> Exercise: From the records below, copy out each line that has the word "showing".

> Records shown:
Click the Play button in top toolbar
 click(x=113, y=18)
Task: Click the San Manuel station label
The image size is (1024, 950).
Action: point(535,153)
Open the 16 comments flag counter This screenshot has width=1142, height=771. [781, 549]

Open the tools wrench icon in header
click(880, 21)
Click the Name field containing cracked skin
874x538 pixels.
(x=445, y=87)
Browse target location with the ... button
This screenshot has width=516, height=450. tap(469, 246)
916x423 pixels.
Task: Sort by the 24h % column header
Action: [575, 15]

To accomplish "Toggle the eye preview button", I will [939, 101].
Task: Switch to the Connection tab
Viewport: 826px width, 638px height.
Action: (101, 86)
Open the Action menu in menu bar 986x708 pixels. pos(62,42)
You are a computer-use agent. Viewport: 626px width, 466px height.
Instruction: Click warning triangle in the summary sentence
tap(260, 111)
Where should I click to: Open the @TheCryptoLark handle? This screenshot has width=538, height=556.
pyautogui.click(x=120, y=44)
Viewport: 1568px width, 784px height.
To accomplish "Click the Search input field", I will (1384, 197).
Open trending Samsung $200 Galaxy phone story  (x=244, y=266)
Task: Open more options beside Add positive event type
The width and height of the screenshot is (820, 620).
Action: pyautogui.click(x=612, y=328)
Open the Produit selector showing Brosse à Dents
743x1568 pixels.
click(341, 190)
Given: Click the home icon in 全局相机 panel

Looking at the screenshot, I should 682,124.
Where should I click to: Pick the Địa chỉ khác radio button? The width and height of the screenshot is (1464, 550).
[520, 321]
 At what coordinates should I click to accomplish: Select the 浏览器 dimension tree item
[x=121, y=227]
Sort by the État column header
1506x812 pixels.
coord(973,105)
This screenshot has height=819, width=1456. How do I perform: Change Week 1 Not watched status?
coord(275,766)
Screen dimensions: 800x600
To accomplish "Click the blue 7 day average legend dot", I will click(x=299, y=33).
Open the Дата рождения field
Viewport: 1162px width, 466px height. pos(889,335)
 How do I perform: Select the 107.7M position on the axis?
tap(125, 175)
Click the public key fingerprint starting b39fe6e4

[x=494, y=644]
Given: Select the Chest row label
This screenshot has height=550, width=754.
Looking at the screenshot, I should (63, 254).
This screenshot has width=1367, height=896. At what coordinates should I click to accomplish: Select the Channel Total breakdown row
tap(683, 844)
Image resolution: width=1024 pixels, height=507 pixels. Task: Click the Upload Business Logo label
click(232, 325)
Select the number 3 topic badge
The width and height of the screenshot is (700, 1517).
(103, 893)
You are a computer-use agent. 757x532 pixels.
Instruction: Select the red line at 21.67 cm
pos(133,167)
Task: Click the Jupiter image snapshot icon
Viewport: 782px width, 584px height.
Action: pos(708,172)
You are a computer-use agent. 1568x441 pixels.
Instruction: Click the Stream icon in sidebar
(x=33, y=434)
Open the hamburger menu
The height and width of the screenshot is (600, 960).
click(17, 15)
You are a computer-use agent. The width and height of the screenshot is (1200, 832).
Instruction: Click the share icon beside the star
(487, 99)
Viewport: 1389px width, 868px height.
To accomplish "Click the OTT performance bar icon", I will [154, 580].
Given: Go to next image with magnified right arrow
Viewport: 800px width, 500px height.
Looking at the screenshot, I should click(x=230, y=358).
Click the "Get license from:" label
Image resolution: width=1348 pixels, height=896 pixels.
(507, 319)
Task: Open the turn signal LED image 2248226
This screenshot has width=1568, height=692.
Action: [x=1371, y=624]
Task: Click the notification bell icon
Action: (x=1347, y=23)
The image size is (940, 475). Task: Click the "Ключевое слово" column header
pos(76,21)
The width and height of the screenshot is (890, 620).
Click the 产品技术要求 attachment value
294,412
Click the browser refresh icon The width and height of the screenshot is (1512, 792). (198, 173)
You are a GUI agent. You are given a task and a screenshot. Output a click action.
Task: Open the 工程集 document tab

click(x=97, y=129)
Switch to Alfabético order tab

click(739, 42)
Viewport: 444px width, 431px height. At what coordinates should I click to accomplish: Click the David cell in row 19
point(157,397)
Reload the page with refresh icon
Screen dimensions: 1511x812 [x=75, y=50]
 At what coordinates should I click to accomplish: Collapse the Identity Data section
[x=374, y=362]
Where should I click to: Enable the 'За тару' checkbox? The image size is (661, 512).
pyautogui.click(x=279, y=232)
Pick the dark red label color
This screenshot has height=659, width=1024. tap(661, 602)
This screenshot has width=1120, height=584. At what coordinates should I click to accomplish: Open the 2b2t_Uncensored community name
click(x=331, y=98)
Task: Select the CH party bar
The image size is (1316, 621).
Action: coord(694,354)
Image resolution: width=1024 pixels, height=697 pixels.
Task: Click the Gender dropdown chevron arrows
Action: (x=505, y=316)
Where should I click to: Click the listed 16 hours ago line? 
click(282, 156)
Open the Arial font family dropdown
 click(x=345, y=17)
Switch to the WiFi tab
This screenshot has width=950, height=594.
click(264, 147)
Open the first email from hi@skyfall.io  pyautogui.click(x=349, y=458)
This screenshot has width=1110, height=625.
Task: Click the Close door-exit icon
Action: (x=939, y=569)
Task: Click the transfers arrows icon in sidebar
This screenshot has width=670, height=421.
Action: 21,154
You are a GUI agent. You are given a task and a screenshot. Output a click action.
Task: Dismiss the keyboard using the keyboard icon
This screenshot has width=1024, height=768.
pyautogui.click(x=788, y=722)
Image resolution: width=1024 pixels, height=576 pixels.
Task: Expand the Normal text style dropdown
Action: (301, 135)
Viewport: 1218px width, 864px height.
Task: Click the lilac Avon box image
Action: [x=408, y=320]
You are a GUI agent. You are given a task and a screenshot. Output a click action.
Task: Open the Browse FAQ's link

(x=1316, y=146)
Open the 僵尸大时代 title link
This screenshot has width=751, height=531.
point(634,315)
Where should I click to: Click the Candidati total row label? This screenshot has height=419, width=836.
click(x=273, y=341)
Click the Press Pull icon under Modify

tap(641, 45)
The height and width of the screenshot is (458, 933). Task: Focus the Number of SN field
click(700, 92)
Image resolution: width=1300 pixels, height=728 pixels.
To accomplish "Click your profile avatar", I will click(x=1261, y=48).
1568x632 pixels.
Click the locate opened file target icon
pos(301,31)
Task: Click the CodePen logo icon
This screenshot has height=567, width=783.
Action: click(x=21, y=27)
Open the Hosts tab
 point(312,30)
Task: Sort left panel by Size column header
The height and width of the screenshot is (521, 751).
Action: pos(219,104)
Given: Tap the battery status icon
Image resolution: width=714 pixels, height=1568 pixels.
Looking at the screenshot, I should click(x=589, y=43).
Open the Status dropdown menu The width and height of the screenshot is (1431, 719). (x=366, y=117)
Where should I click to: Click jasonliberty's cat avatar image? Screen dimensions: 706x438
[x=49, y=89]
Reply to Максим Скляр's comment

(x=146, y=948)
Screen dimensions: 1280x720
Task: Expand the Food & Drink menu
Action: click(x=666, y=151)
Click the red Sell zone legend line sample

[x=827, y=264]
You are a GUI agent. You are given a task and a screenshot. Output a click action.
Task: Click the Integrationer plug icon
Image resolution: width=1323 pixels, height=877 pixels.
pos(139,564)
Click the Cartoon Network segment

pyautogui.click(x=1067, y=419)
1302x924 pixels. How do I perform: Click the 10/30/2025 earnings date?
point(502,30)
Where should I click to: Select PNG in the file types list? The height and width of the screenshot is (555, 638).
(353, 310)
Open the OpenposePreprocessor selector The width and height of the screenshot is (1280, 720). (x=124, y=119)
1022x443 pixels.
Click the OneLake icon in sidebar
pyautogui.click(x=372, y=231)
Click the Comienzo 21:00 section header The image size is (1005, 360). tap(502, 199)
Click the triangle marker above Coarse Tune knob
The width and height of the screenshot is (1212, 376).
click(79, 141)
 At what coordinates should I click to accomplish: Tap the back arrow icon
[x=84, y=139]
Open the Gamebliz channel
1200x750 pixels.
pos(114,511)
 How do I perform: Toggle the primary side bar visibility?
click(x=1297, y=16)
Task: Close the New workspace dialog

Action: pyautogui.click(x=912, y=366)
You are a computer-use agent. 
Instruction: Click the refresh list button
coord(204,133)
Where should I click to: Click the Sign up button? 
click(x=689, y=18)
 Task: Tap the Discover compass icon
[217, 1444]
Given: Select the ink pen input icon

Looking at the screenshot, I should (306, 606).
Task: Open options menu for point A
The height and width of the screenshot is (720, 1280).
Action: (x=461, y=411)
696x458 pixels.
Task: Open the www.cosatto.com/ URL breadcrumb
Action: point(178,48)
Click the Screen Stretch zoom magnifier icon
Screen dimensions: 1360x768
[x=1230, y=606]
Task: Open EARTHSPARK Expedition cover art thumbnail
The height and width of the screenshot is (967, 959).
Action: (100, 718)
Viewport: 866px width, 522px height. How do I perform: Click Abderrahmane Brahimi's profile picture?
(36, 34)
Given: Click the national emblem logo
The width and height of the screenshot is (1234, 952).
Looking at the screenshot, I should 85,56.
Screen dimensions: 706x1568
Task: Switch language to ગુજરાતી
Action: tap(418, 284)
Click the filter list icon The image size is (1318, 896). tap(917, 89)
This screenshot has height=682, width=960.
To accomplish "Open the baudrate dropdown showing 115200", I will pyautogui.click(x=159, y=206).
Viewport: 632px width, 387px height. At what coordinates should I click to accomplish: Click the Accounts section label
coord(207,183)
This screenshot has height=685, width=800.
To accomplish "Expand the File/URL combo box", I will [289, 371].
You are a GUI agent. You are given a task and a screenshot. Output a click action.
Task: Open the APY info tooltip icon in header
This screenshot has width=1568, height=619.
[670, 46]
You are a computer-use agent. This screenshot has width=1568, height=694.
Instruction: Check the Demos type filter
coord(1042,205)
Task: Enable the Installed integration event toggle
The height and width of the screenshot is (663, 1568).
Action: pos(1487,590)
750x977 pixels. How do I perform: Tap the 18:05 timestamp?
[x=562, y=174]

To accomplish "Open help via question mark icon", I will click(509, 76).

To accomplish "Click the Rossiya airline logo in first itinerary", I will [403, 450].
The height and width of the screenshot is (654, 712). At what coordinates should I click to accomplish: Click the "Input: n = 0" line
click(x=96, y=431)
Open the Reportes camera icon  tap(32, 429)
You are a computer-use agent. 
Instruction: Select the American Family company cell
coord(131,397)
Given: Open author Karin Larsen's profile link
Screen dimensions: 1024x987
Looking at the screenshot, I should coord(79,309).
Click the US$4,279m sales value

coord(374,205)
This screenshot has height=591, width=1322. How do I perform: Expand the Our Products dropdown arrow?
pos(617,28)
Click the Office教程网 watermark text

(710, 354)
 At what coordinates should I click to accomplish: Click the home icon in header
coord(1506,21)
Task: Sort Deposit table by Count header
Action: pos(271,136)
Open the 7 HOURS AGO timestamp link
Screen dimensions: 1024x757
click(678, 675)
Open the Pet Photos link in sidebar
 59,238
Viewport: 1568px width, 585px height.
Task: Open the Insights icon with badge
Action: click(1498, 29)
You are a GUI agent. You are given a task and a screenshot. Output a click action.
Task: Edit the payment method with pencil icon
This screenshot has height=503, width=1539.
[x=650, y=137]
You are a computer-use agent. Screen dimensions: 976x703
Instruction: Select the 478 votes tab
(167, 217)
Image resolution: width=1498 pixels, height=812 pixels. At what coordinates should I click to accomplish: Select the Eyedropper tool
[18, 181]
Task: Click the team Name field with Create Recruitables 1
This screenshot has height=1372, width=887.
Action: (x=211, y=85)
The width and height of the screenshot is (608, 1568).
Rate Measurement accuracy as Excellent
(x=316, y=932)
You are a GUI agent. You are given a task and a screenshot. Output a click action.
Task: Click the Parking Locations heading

> Answer:
Open the Produit selector showing Brosse à Dents
To accomplish "Open the baudrate dropdown showing 115200", I will pyautogui.click(x=159, y=206).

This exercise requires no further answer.